In diesem Zusammenhang bestätigt die Person aus dem Umfeld der Frau auch erstmals die Echtheit jener 79 Dateien, deren Veröffentlichung am 29. Februar Schlagzeilen gemacht hat. Die BBC-Quelle sagt: "Wenn es wirklich ein fairer und unabhängiger Prozess war und kein Fehlverhalten festgestellt wurde, warum [...] stellt Christian dann nicht einfach klar, dass die WhatsApp-Nachrichten nicht echt sind?"
Horner hatte die geleakten Screenshots von den persönlichen Nachrichten als "anonyme und spekulative Nachrichten aus unbekannter Quelle" abgetan, auf sehr konkrete Fragen nach deren Echtheit aber stets ausweichend oder gar nicht geantwortet und sich in diesem Zusammenhang auf die Verschwiegenheitserklärung berufen.
Jetzt sagt die Person aus dem Umfeld von Horners ehemaliger Assistentin: "Wir alle können die WhatsApps lesen, und jeder kann dann seine eigenen Schlüsse draus ziehen, ob das eine angemessene Beziehung zwischen einem Geschäftsführer und seiner persönlichen Assistentin war."
Die betroffene Frau breche "jedes Mal in Tränen aus, wenn ich sie etwas frage.
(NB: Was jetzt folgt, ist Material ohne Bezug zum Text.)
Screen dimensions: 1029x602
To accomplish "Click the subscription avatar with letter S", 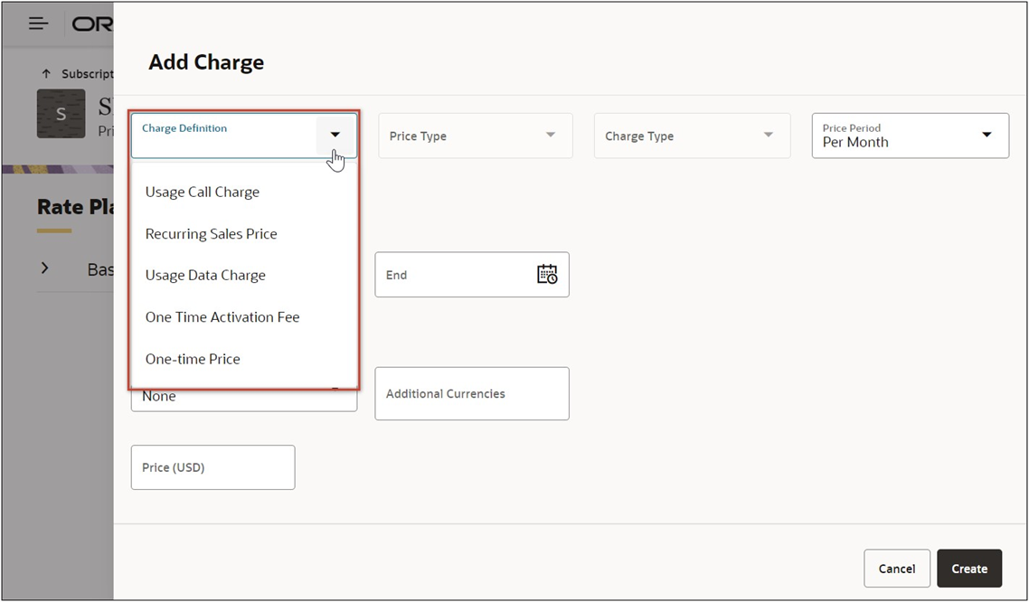I will coord(61,114).
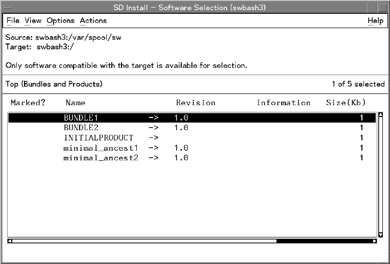The height and width of the screenshot is (264, 390).
Task: Open the window menu button in title bar
Action: (8, 8)
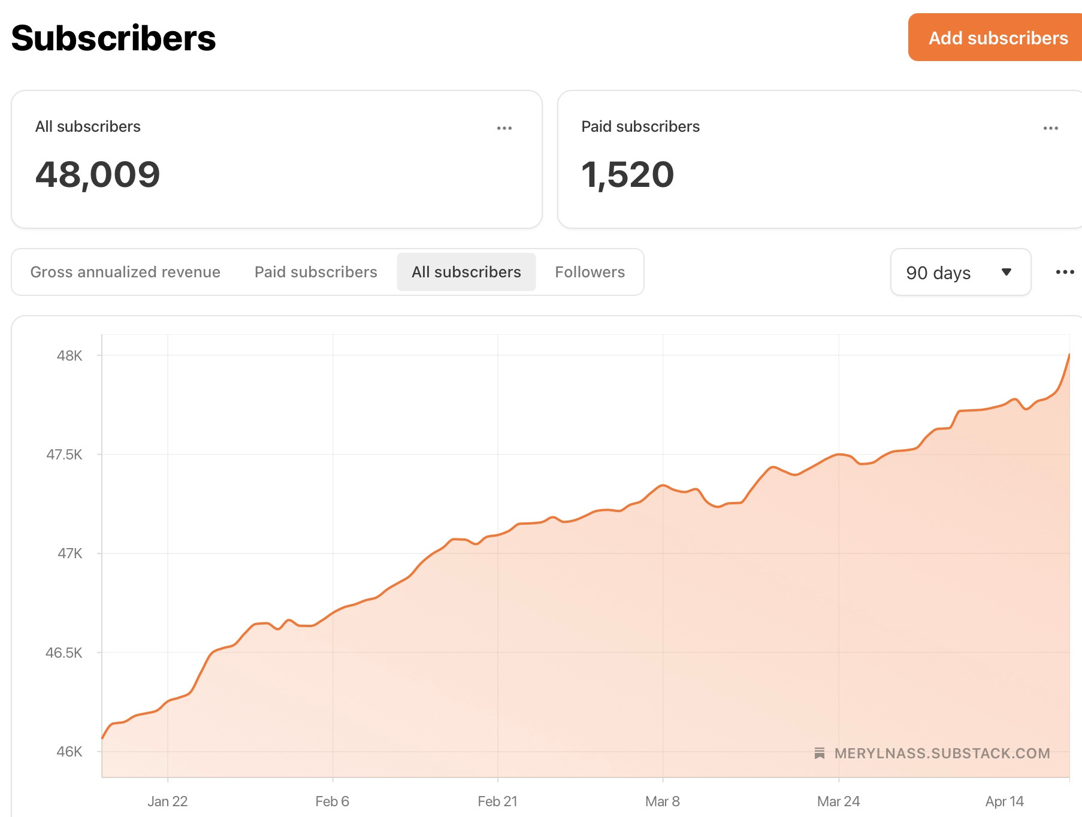The height and width of the screenshot is (817, 1082).
Task: View the All subscribers chart tab
Action: pos(466,272)
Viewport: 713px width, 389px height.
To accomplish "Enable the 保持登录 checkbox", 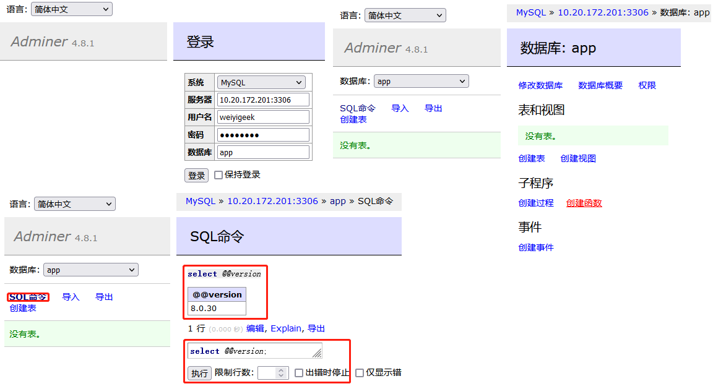I will [218, 175].
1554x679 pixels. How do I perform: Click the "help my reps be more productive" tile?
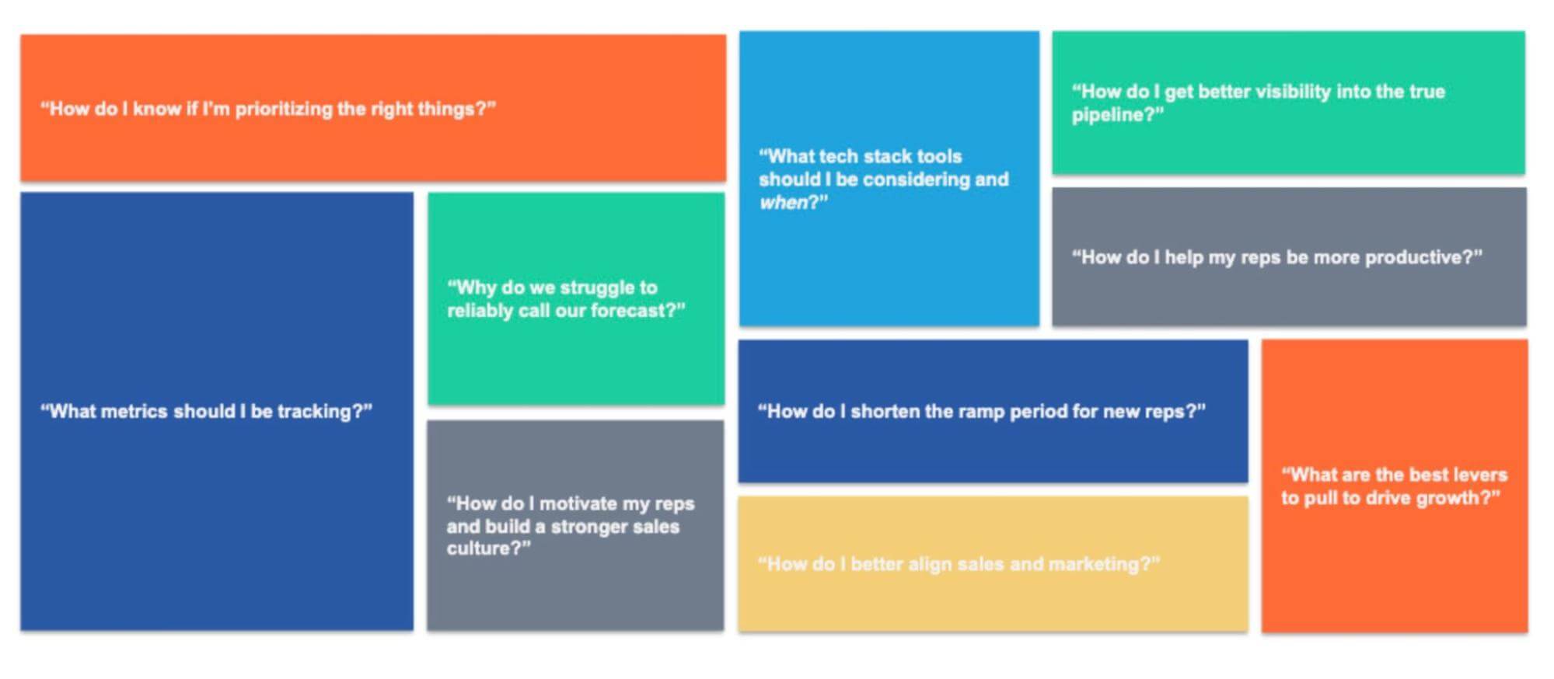1288,257
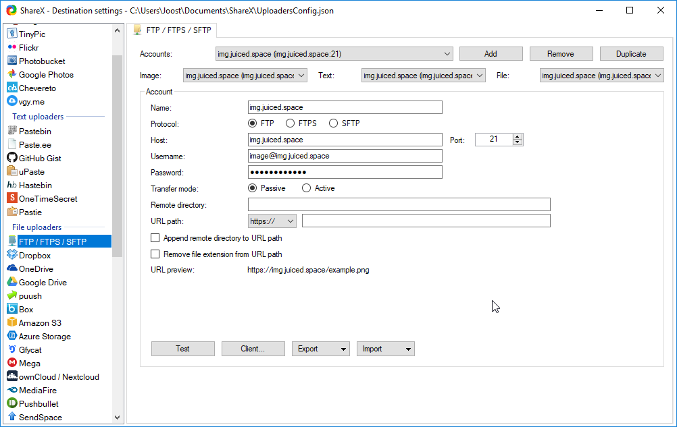The image size is (677, 427).
Task: Open the Amazon S3 uploader icon
Action: pos(12,322)
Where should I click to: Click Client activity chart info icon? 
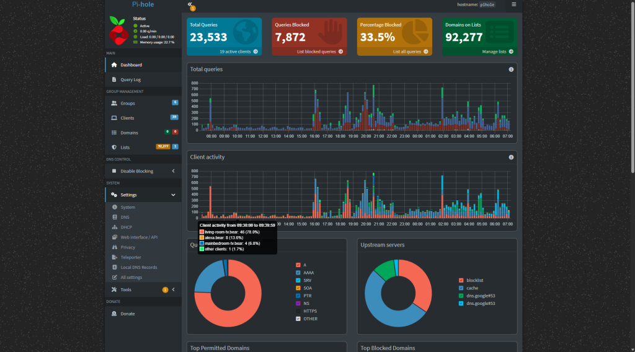pos(511,157)
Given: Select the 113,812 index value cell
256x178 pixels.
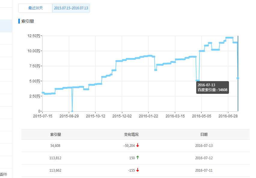Looking at the screenshot, I should pos(55,158).
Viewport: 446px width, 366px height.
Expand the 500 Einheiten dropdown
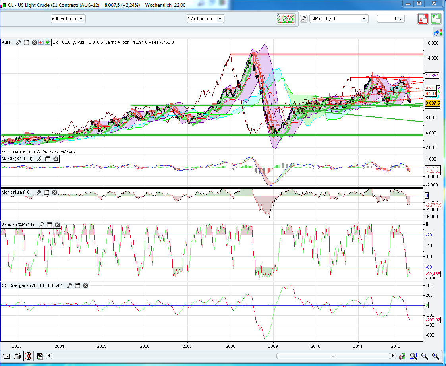tap(68, 19)

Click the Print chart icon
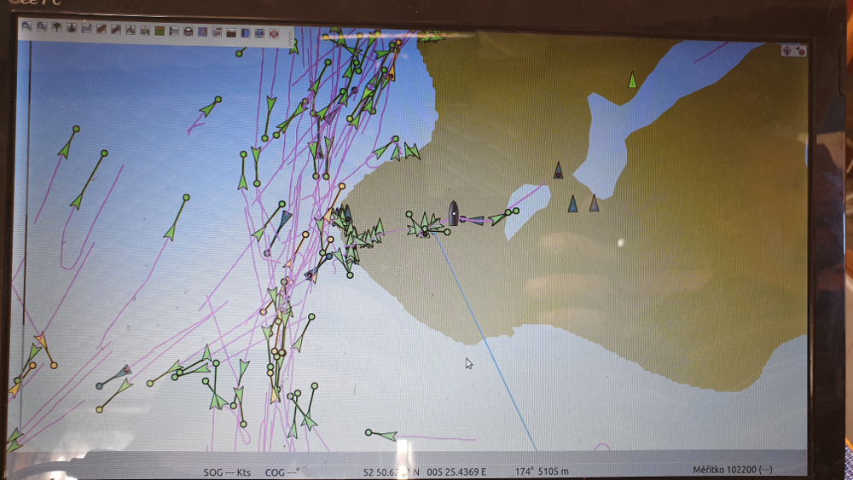click(188, 32)
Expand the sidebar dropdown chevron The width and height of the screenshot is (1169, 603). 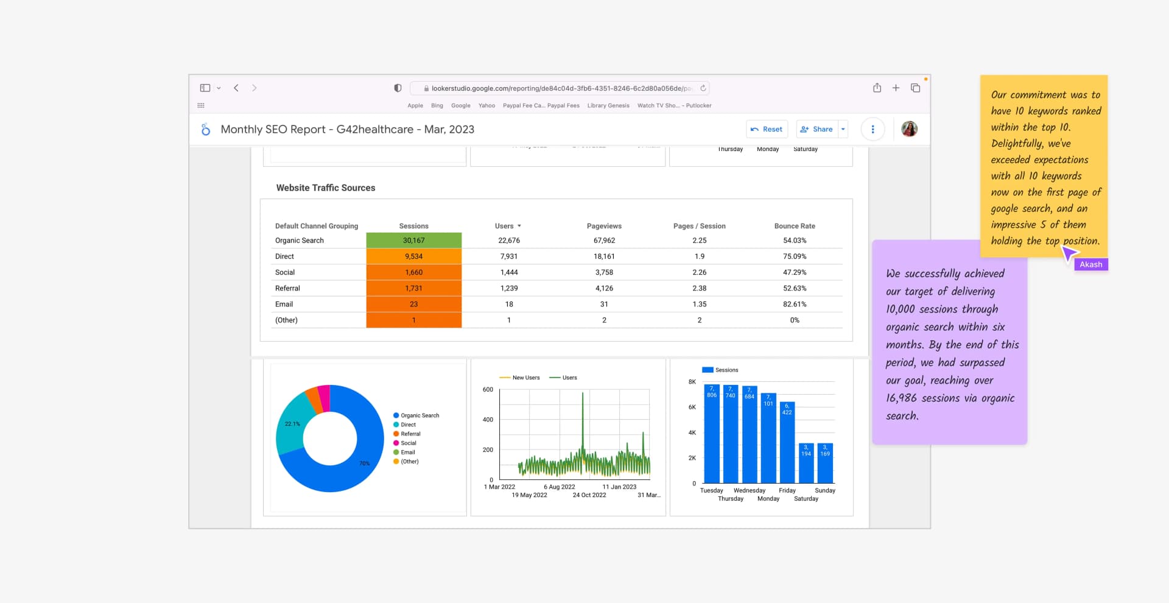click(x=219, y=88)
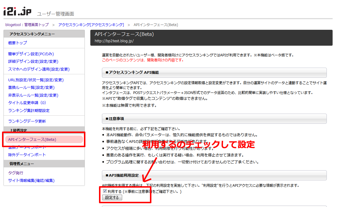The image size is (341, 207).
Task: Select 簡単デザイン設定(PCのみ) menu item
Action: 31,54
Sie hat niemanden, mit dem sie drüber reden kann, weil ihr nicht gestattet wird zu reden. Sie ist sehr verärgert, sehr wütend, sehr verängstigt, sehr eingeschüchtert, sehr einsam. Es ist unmöglich für andere Menschen, zu verstehen, was es bedeutet, in ihren Schuhen zu stecken."
Marko schweigt weiterhin eisern zur Horner-Affäre
Die Horner-Affäre ist also noch lange nicht ausgestanden. Das wird frühestens passieren, wenn die Complianceverfahren von Red Bull und der FIA ebenso abgeschlossen sind wie das Verfahren vor dem englischen Arbeitsgericht, das noch nicht einmal begonnen hat. Bis zu einem finalen Ergebnis kann es also, zumindest rein theoretisch, noch Jahre dauern.
Indes tobt hinter den Kulissen weiterhin ein durch die Horner-Affäre ausgelöster Machtkampf, bei dem im schlimmsten Fall Schwergewichte wie Max Verstappen, Adrian Newey und Helmut Marko das Team verlassen könnten. Marko redet seit Wochen nicht mehr über den Fall, versucht aber gegenüber Sky zu kalmieren, wenn er sagt: "Wenn es ins Rennen geht, dann passt alles."
Und was ist hinter den Kulissen wirklich los, wenn es gerade nicht ins Rennen geht, Herr Doktor?